Afrik : On assiste à une recrudescence de la grogne anti-chinois, notamment en Côte d’Ivoire et au Sénégal. Dans ce contexte, une association Afrique/Asie est-elle opportune ?
Amobe Mévégué : Ce sont des épiphénomènes. Le jour où il y a une petite friction entre le Gabon et le Cameroun ou entre le Sénégal et la Mauritanie, on ne va pas jeter tous les Camerounais et les Mauritaniens dehors. Ce sont des choses qui arrivent. Je pense que c’est très malsain de la part de certains manipulateurs de vouloir dresser des populations contre d’autres alors qu’elles ont un vrai challenge à partager. A savoir que la Chine devient la première puissance industrielle mondiale et que l’Afrique est sans doute le plus grand grenier du monde.

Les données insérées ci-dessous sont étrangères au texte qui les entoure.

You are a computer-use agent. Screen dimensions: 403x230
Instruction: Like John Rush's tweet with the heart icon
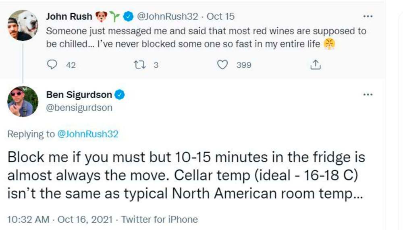[x=223, y=64]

Nicolas Druz : Je vis en France, mais quand je me regarde dans la glace, je vois bien que je ne suis pas un Français comme les autres. Le racisme, j’en ai souffert toute ma vie. La chose la plus facile à faire quand on est un démagogue, c’est de dresser des gens les uns contre les autres à cause de leurs différences. Je crois que la démarche de Famous va dans le sens inverse.
Afrik : Pourquoi avoir choisi des partenaires asiatiques pour Famous, un évènement plutôt tourné vers l’Afrique ? N’était-il pas possible de le faire entre Africains ?

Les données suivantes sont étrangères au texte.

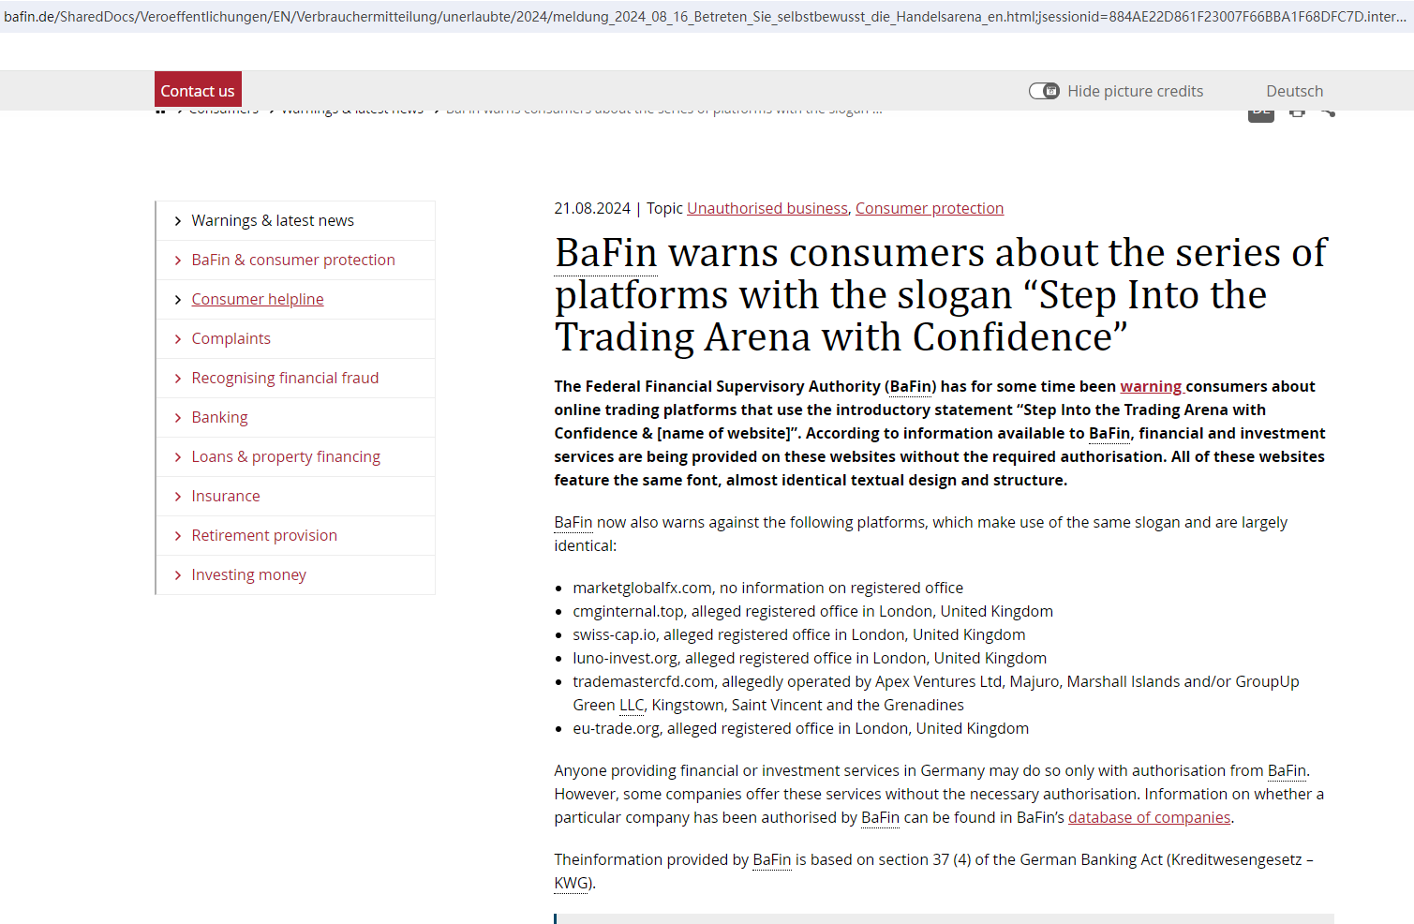Follow the Unauthorised business topic link
1414x924 pixels.
767,208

Amobe Mévégué : L’essence de ce que je donne, je le donne à la jeunesse du monde. Je suis Africain, donc, ma préférence va au continent africain. Mais ma vision du monde n’est structurée par la couleur de la peau. Je ne choisis pas mes amis en fonction de ce critère. Et je pense que c’est une vision très étriquée du partage et du sens que l’on donne à son existence si on coopte les individus en fonction de leur origine. Je dirais même que les Africains ne sont pas tous les meilleurs alliés pour la jeunesse africaine. Et je mets quiconque au défi de venir me démontrer le contraire. Nous sommes partis sur cette idée : nous travaillons avec l’Afrique, la Caraïbe, les diasporas noires du monde en direction d’une cible déterminée qui est la jeunesse. Nous avons l’opportunité de le faire avec l’Asie ? Qu’est-ce que les gens ont à vouloir absolument faire du séparatisme ? Si je travaille demain avec des Africains, on me demandera pourquoi. En tant que Camerounais, je ne travaille pas qu’avec des gens d’Afrique centrale ! Nous avons dépassé ça. Nous ne sommes pas dans la contemplation, mais dans l’action. Que ceux qui parlent montrent ce qu’ils ont fait.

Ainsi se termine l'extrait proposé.